Another, recent example: Each time there is an outbreak of Armoured Crickets (aka koringkrieke, Gobabis prawns, Acanthoplus discoidalis) we wonder when the last outbreak occurred. And, how often outbreaks happen?


Those are the questions that circulated Ongava these past few months. No one knows. And you can bet that despite all our curses, none of us will remember to record that these feisty crickets were all over Ongava from January to May in the year 2020. (Perhaps, this little note will be picked up decades from now by someone searching the archives of the web? “Aha”, they will say.)


And another thing: Why do these crickets (who delight in the taking their mates to supper, with just one, fatter cricket returning from the dinner), hang upside down at night, often with a glutinous mass protruding from their bums? Turns out that these bulbous protuberances (called spermatophores) are for reproduction. Each spermatophore contains a packet of sperm and another of food, the former being attached to the back (genitalia) end of a female and the latter for a feast on her front end.
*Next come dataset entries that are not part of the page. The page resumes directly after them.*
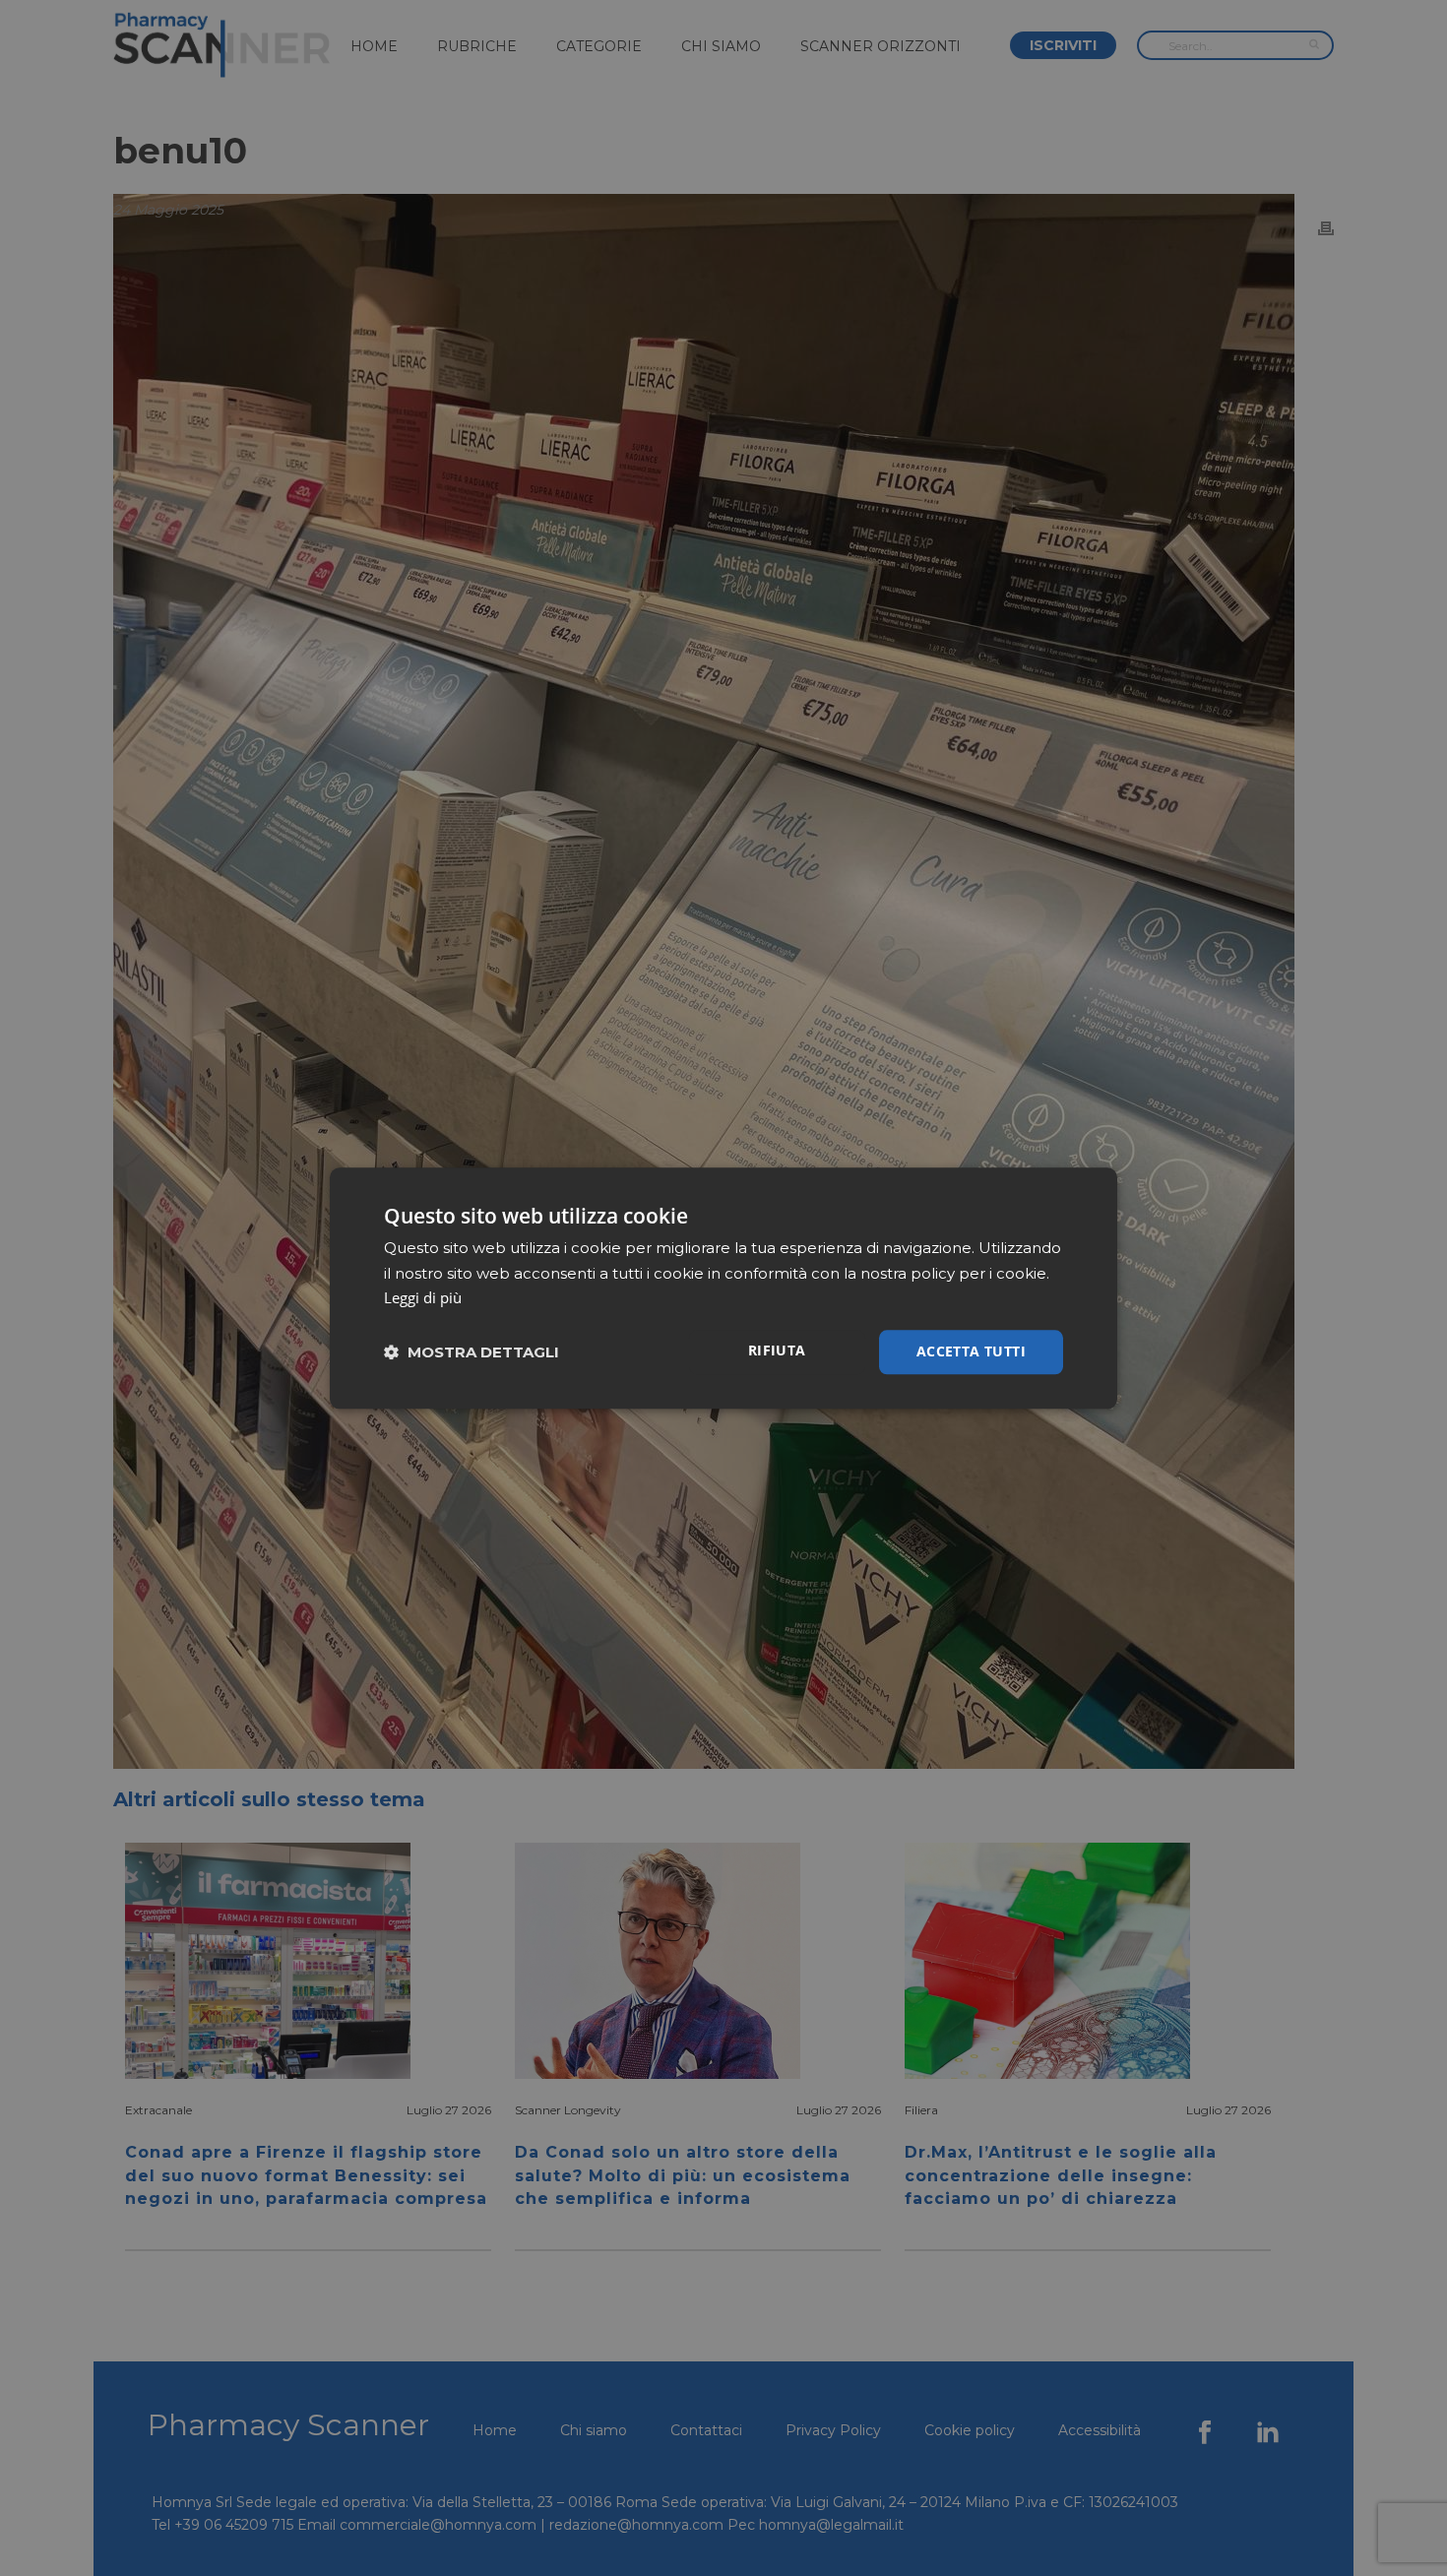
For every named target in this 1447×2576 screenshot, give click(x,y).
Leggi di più (423, 1298)
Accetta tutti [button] (971, 1351)
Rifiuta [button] (777, 1350)
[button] (471, 1352)
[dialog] (723, 1288)
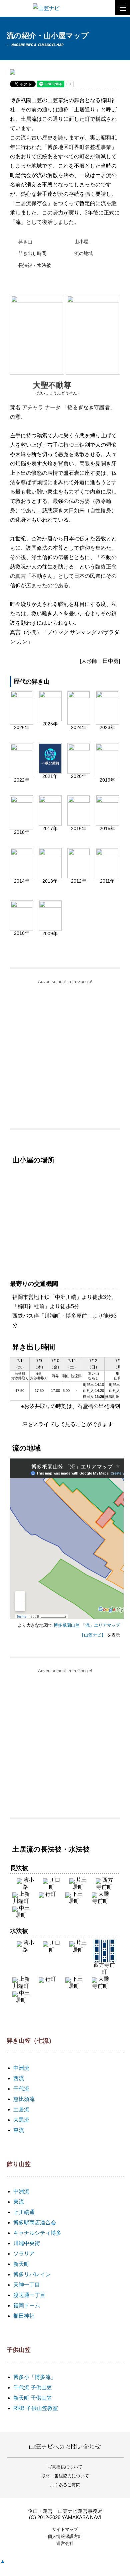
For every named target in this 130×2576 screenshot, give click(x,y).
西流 (18, 2078)
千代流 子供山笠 (32, 2387)
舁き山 (25, 241)
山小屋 (81, 241)
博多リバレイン (32, 2274)
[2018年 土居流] (21, 826)
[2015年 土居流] (107, 823)
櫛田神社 (24, 2316)
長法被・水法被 (34, 265)
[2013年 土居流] (50, 875)
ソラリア (24, 2253)
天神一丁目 (26, 2285)
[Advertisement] (65, 1053)
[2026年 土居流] (21, 722)
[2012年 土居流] (78, 875)
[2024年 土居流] (78, 722)
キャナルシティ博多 (37, 2233)
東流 (18, 2130)
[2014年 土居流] (21, 875)
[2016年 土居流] (78, 823)
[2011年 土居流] (107, 875)
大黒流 (21, 2120)
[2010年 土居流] (21, 927)
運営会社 (65, 2543)
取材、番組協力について (65, 2475)
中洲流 (21, 2068)
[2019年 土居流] (107, 774)
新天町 (21, 2264)
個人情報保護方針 (65, 2536)
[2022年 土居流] (21, 774)
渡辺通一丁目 (29, 2295)
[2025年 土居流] (50, 718)
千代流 (21, 2089)
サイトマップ (65, 2529)
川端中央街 (26, 2243)
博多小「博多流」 (34, 2377)
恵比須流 (24, 2099)
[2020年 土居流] (78, 771)
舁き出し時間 (32, 253)
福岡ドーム (26, 2305)
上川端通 (24, 2212)
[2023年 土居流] (107, 722)
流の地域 (83, 253)
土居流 (21, 2109)
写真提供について (65, 2466)
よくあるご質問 (65, 2484)
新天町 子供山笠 (32, 2398)
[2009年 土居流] (50, 928)
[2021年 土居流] (50, 771)
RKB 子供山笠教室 (35, 2408)
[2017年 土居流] (50, 823)
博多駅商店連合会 (34, 2222)
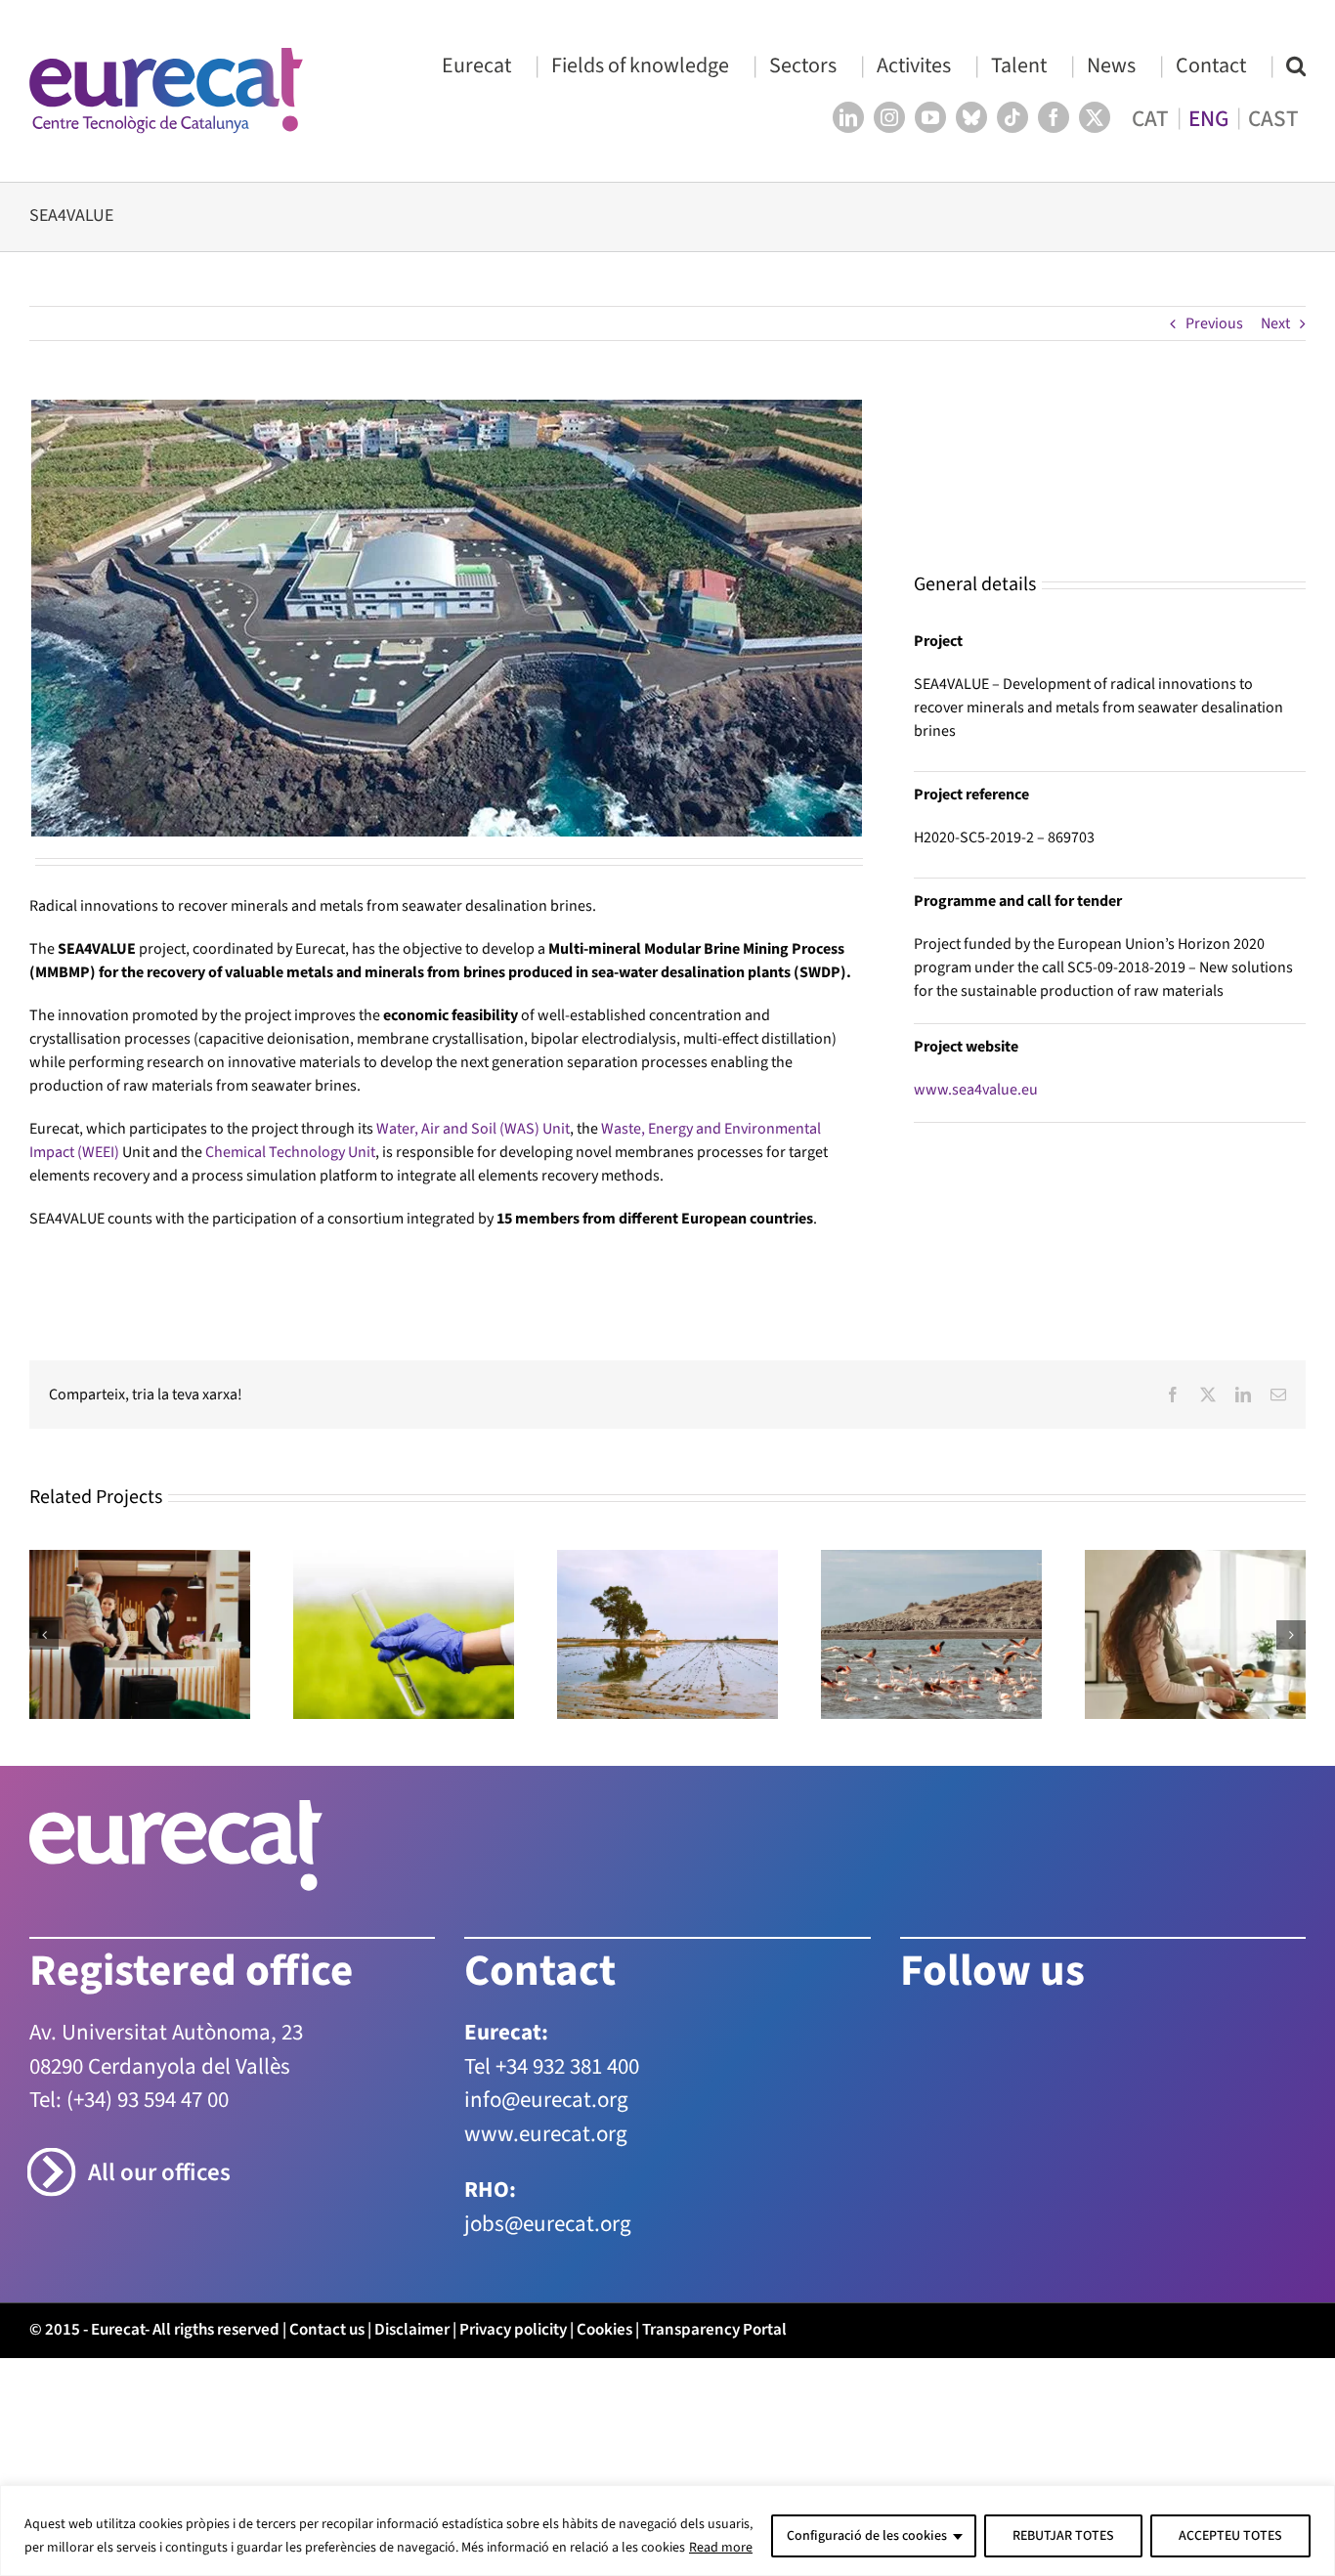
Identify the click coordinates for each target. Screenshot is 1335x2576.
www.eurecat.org (545, 2134)
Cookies (604, 2329)
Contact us (327, 2329)
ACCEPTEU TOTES (1230, 2536)
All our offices (159, 2173)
How is that for strategy?


Repulsive cannibalism, disgusting gluey protrusions, ugliness personified ….. we often proclaim. But you must hand it to them: they have character, some sexy tactics, and they give us lots to think about.


Bateman, Philip; Ferguson, J. W. H. (2004). Male mate choice in the Botswana armoured ground cricket Acanthoplus discoidalis (Orthoptera: Tettigoniidae; Hetrodinae). Can, and how, do males judge female mating history? Journal of Zoology. 262 (3): 305–309.